Vous évoquez une diversité d’accès au métier, que répondez vous à ceux qui parlent de « formatage » des écoles de Journalisme?

Le recrutement des journalistes, en dehors des mesures de discrimination positive, est un peu élitiste il faut le reconnaître. Toutefois les meilleures écoles de journalisme étant des écoles post-universitaires, c’est à l’ensemble de la chaîne de l’enseignement de s’y intéresser. Ceci n’enlevant rien à notre responsabilité. Nous réfléchissons actuellement pour l’ESJ à des modes de recrutement plus ouverts. Toutefois, si l’on entend par « formatage » le contenu des enseignements proposés, je ne suis pas d’accord. Le journalisme est un métier qui nécessite un apprentissage particulier. L’essentiel des cours que nous dispensons ne sont pas de la remise à niveau académique. L’enseignement est assuré par des intervenants professionnels apportant chacun un éclairage sur leurs médias. Nous attachons beaucoup d’importance à la personnalité des étudiants ainsi qu’à la diversité des enseignements, le formatage ne peut donc pas exister.

L’essor du numérique vous a-t-il poussé à adapter votre formation?

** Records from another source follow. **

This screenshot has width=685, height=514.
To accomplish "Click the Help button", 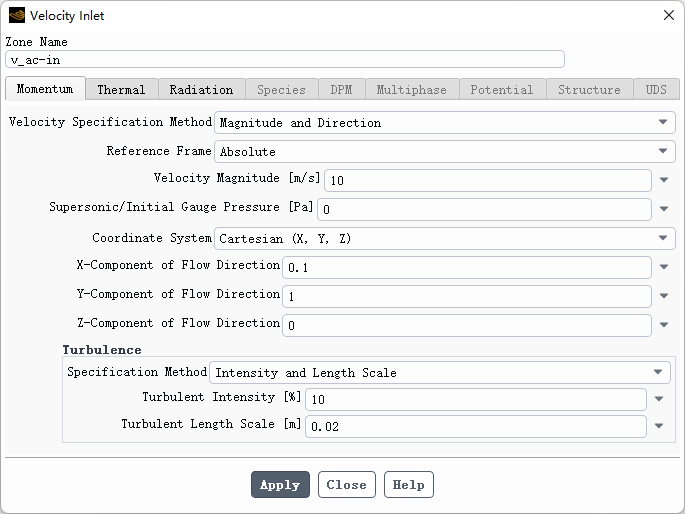I will pyautogui.click(x=408, y=485).
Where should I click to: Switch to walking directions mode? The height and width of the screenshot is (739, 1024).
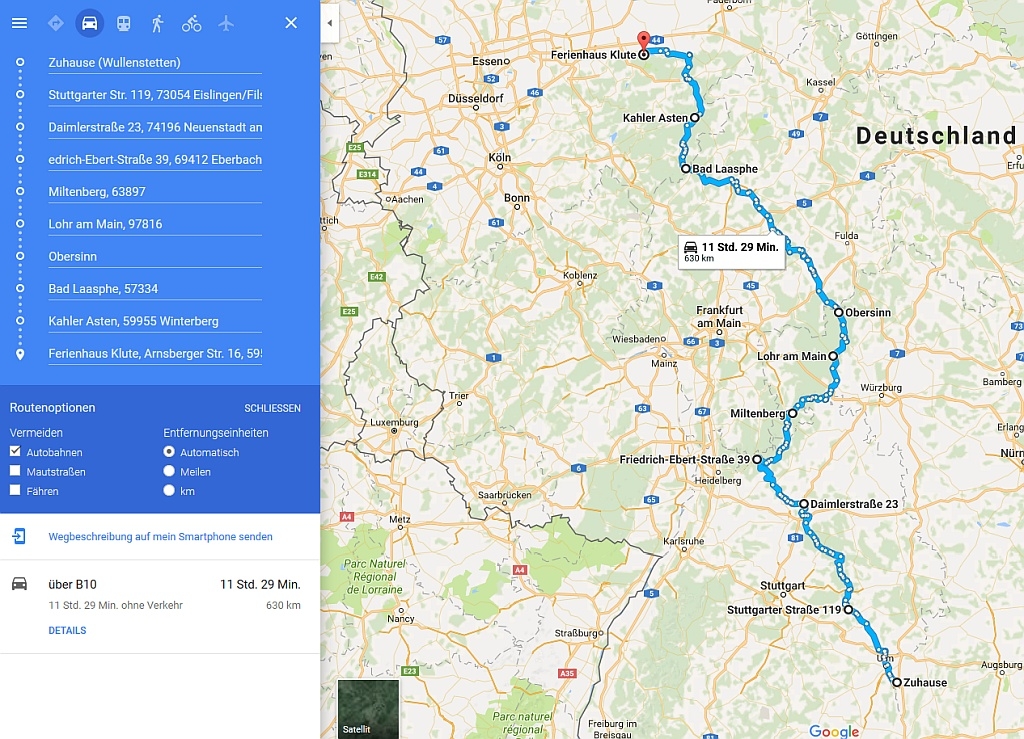[157, 24]
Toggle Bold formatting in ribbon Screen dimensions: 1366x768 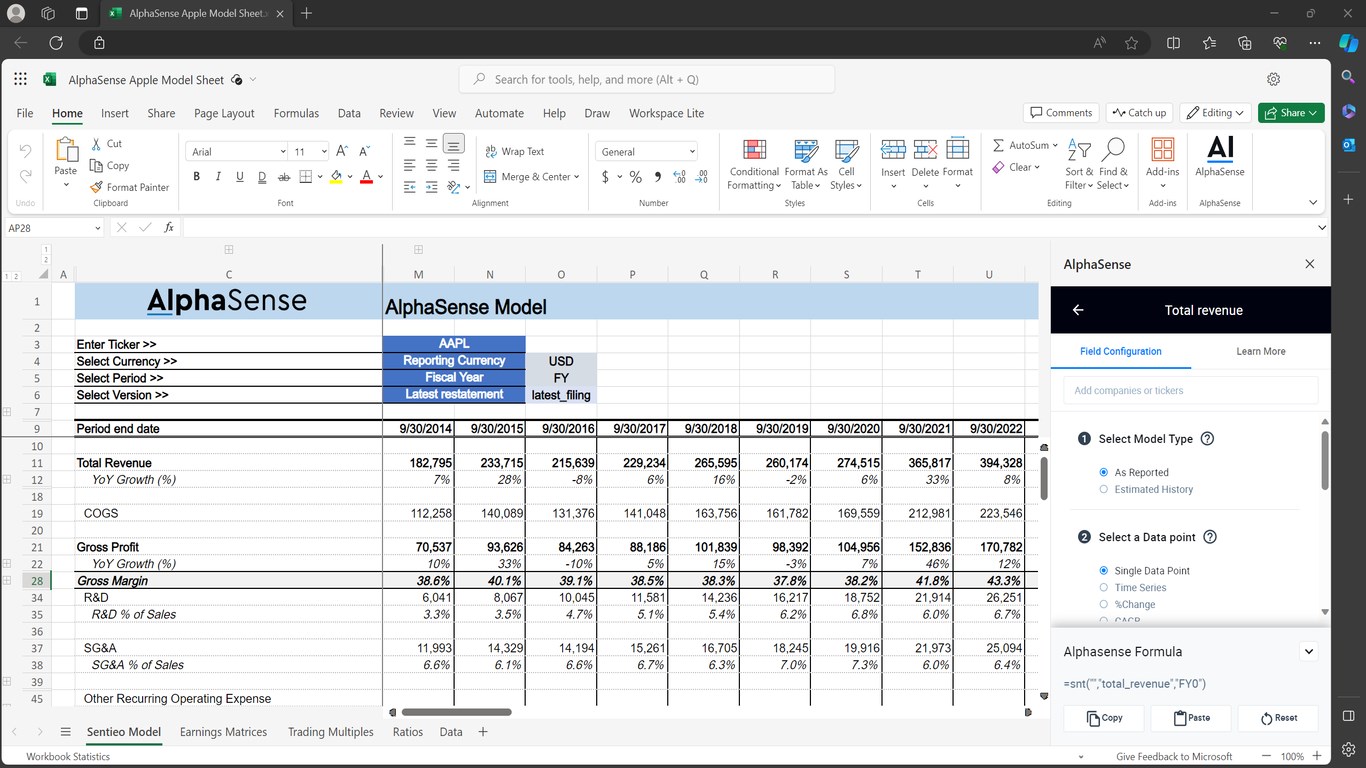click(x=197, y=177)
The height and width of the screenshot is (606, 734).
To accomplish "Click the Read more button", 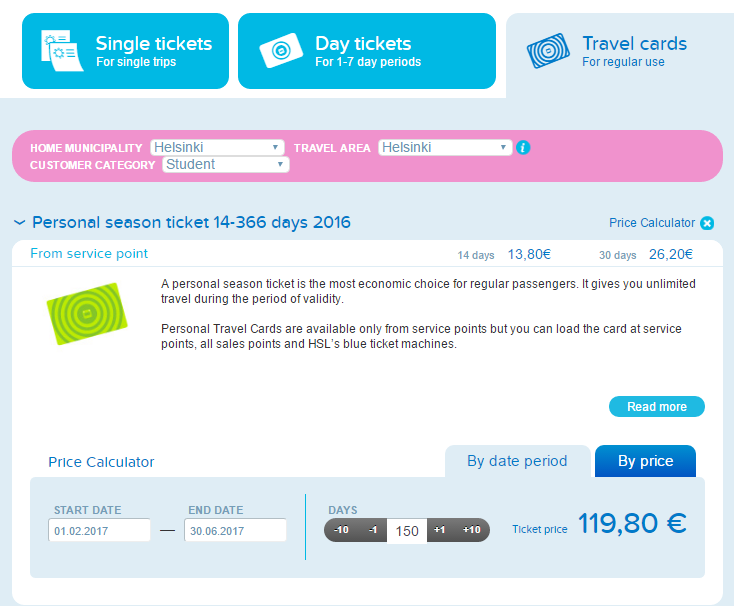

Nous considérons que le multimédia fait partie de la culture générale du journaliste, nous l’avons donc intégré au sein de nos enseignements. C’est aussi une forme de spécialisation, même si nous ne l’avons pas érigé en tant que simple spécialité. Une école doit veiller à ne pas faire le grand écart entre les mouvements de fond d’une profession et les phénomènes de mode. Il nous apparaît évident que les schémas éditoriaux et économiques ne sont pas encore établis. Il convient de penser le métier à 10 ans pour orienter nos enseignements, mais n’oublions pas que nos jeunes deviennent journalistes l’année prochaine!

Pourtant le numérique remet clairement en question l’avenir de la presse écrite…

La presse est capable d’affronter le numérique sur le plan économique mais ne le maîtrise pas sur le plan éthique, déontologique et philosophique. La presse écrite a aujourd’hui du mal à faire l’écart entre le local et le village universel, il le faudra pourtant. Il convient d’accorder une place au journalisme citoyen. Nous sommes sur ce point assez ouverts, mais il faut dominer les dérives qu’il entraine. Pour cela, il me semble urgent que les journalistes puissent être identifiés comme tels et servir de balises sur la toile. Cette grande lucidité sur le mécanisme laisse transparaître de grosses difficultés à l’appréhender.
Enfin, la culture technocentriste partagée dans les groupes de médias réclame de l’urgence en permanence. Les journalistes manquent de temps et de recul. Ils sont pris dans cette envie de faire toujours plus vite, et ne font pas forcément mieux. Les notions essentielles sont la maîtrise et la responsabilité. L’un ne va pas sans l’autre et les formations aident à les concevoir.